I glued the 8 side strips on, lining them up by eye with the bracing on the backboard.
If you’re wondering what those two little black clamps are for (the blue ones are holding the newly glued side strips); I broke off two pieces of kerfed lining by using too much force when clamping the guitar. It’s an easy fix, and just needs a little glue.
Sanding a flat surface for the soundboard to sit on:
The next step was to sand the sides of the guitar and the kerfed lining to create a flat surface for the soundboard to be glued too. While the back needed a slide angle to the kerfed lining, the soundboard is different. The soundboard should be flat, thus a flat surfaces is needed to glue it to.
It’s important to keep the guitar symmetrical. Once the sides were flat, I then had to make sure the width of the guitar was equally proportioned, and sand more off if one side was wider than the other (this is hard to explain in 3D, but basically I had to sand more kerfed lining in some places and not in others, measuring as I went).
If you remember from last session, I had to align the guitar sides in the template before I could attempt to glue the back onto the sides.

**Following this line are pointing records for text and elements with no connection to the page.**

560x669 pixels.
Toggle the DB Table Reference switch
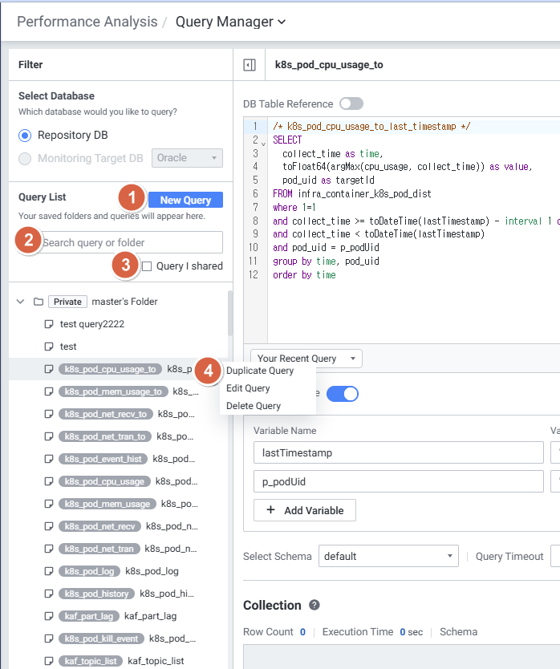pos(351,103)
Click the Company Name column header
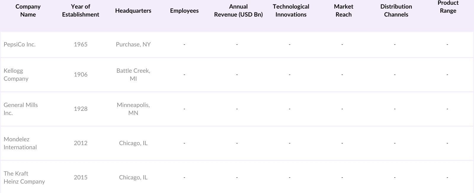The width and height of the screenshot is (474, 193). [28, 11]
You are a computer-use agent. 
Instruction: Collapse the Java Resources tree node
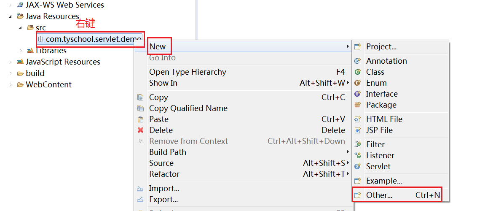point(10,16)
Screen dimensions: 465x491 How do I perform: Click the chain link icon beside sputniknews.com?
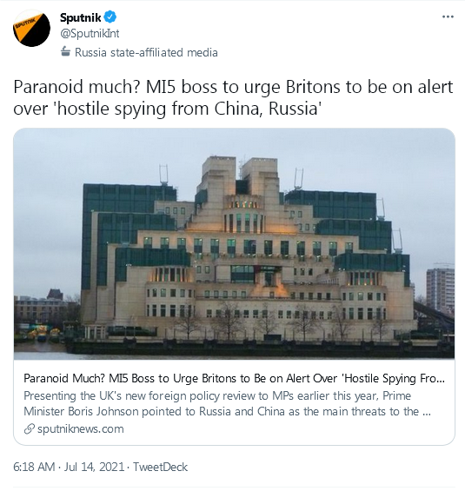30,429
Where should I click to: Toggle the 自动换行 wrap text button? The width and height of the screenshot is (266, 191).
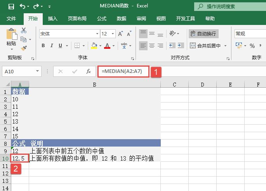point(203,34)
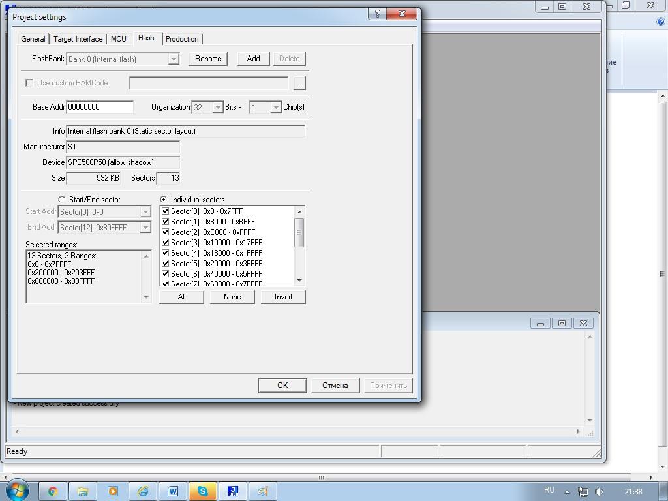This screenshot has height=501, width=668.
Task: Open Microsoft Word from the taskbar
Action: click(x=173, y=491)
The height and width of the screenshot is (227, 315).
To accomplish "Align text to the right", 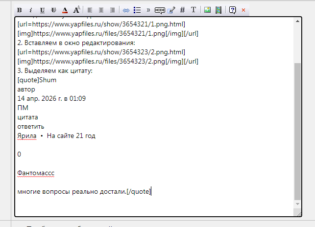I will click(x=113, y=10).
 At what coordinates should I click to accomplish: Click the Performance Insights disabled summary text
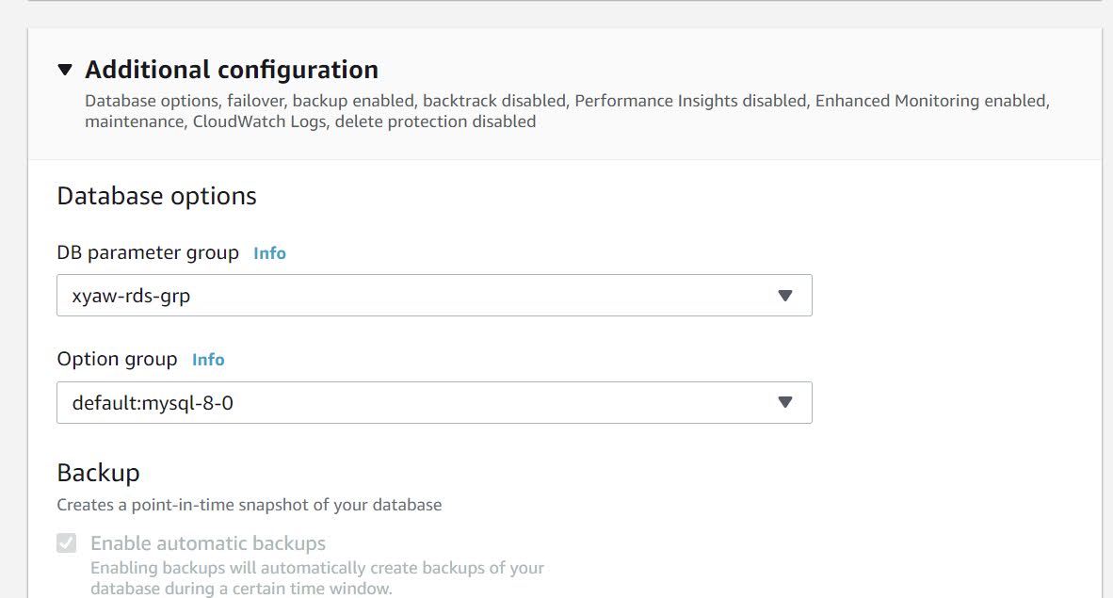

Seeing as the sides were created first, they have their own shape. And this shape can fluctuate while their not in their mould maintaining their bends. It’s important aesthetically, and probably sonically, to make sure these sides are parallel and symmetrical. I had to measure 3 different widths across the back of the guitar – the widest part (I’m gonna call it the bum) (370mm), the narrowest at the waist (242mm), and the width across the chest…. (would you call it the chest?) (280), and also measure the length of the guitar (485mm). I would be required to align the sides so that those measurements would be the same if measuring the same parts on the FRONT side of the guitar.

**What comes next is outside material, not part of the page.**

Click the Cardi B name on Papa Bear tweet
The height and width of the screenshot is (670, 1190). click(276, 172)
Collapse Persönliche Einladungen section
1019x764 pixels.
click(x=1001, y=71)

This required a little altering. First I clamped the guitar into the template to hold it into position. This proved to be challenging, as the guitar has shifted. I had to insert 3 rods (scrap pieces of wood with masking tape on the ends, to avoid scratching the guitar) in certain positions to push out certain parts of the guitar to make the measurements even. This was a constant game of measuring, cutting a rod to size, positioning it as to push out a side, measuring, realigning.

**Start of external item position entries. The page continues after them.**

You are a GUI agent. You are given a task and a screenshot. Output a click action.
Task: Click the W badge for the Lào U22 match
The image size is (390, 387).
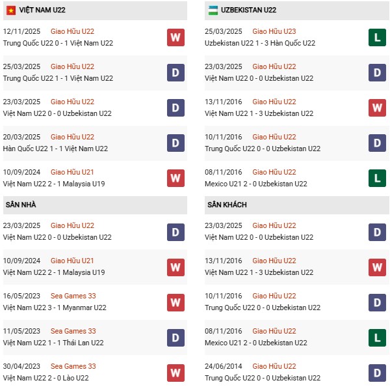[x=176, y=372]
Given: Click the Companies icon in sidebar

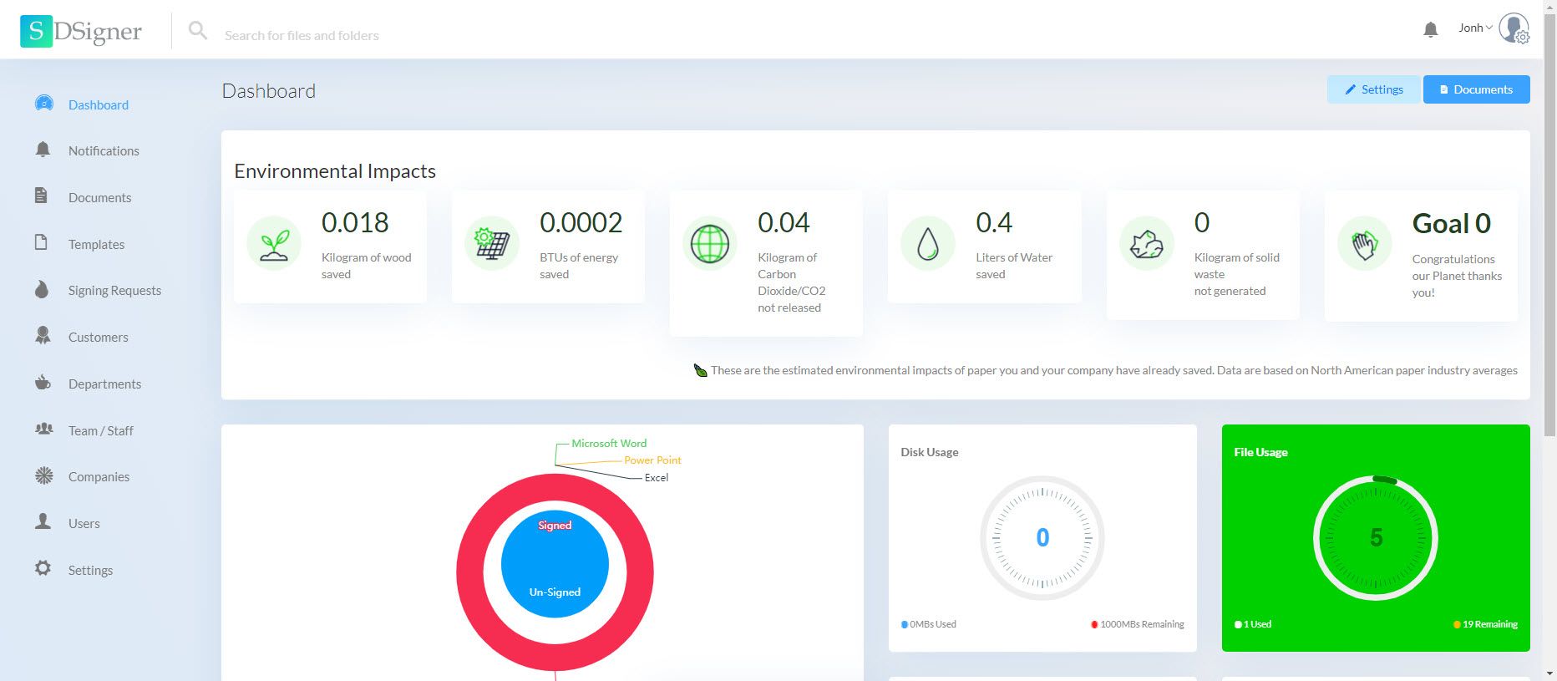Looking at the screenshot, I should [x=43, y=476].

Preparing the soundboard to be glued to the sides:
It was a little bit fiddling trying to make sure the soundboard would fit nicely onto the sides of the guitar. It involved drawing centre-lines at the end of the guitar, lining up the centre of the soundboard and clamping into its “mock up” position. This is a little awkward as there are braces in the way, which still need to be removed before the lid can fit nicely.
I then traced the cutaway shape onto the soundboard. I always wondered what was involved in cutting out the cutaway shape of the soundboard. It seemed odd to me that one would just cut it out on the bandsaw, as you would just cut right through all this intricate sound bracing which is glued to the interior side of the soundboard. But… that’s what I was told to do. Just like that… I carved through the soundboard, creating the cutaway shape.
Chris had told me to leave a 5mm “danger zone”, as you do with most cuts (it’s better to have excess than not enough). And I’m darn lucky I followed his instructions, as I bumped the soundboard on a part of the bandsaw and sawed into the soundboard. It’s gotta be one of the worst things I could do at this stage in making my guitar. But thankfully, I only sawed about 5mm into the excess, and just missed eating into the soundboard ……….
Oh the band saw. You can never be careful enough. I should not get cocky now….
carve off some of the edges of the sound braces on the soundboard, so they wouldn’t get in the way when attaching to the sides. I’m not sure why I was to get rid of these braces, yet the braces on back piece of the guitar are left, and notches are created in the side walls of the guitar to make room for the braces.
I did have to create SOME notches for some of the braces. I measured their positions and carved them out.
The soundboard is almost ready to be glued to the sides. I look forward to doing this next session!